Here are the records. Write out exactly the lines between the one holding "Circulars (1) (282, 2446)" and the one holding "Accedi (20, 2405)", inclusive.

- **Records shown**:
....
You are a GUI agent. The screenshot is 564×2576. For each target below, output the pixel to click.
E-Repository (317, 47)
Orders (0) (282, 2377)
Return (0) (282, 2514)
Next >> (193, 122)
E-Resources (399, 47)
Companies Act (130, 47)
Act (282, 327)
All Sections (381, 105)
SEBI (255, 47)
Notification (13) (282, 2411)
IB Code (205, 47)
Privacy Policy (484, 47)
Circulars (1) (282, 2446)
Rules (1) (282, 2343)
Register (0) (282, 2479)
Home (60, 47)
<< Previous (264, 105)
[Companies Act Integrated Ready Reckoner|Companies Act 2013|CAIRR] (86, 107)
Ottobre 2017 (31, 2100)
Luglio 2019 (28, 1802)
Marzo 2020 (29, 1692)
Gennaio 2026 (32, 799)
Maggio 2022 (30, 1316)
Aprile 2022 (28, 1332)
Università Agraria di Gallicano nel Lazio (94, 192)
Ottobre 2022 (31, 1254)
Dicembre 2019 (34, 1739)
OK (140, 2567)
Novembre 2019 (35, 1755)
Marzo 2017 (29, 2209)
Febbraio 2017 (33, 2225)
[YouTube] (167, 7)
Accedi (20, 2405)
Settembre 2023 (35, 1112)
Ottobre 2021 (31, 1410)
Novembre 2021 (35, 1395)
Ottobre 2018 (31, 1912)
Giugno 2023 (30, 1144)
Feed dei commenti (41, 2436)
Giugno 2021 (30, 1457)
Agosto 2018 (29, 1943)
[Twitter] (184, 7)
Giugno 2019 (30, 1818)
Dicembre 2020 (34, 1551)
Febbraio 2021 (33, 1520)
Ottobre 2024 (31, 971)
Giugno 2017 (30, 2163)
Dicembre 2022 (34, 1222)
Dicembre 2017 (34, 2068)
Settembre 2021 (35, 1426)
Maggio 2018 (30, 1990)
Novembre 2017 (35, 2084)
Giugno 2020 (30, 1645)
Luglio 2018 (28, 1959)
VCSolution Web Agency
....
- **Output of the task**:
Circulars (1) (282, 2446)
Rules (1) (282, 2343)
Register (0) (282, 2479)
Home (60, 47)
<< Previous (264, 105)
[Companies Act Integrated Ready Reckoner|Companies Act 2013|CAIRR] (86, 107)
Ottobre 2017 (31, 2100)
Luglio 2019 (28, 1802)
Marzo 2020 (29, 1692)
Gennaio 2026 (32, 799)
Maggio 2022 (30, 1316)
Aprile 2022 (28, 1332)
Università Agraria di Gallicano nel Lazio (94, 192)
Ottobre 2022 (31, 1254)
Dicembre 2019 (34, 1739)
OK (140, 2567)
Novembre 2019 (35, 1755)
Marzo 2017 (29, 2209)
Febbraio 2017 (33, 2225)
[YouTube] (167, 7)
Accedi (20, 2405)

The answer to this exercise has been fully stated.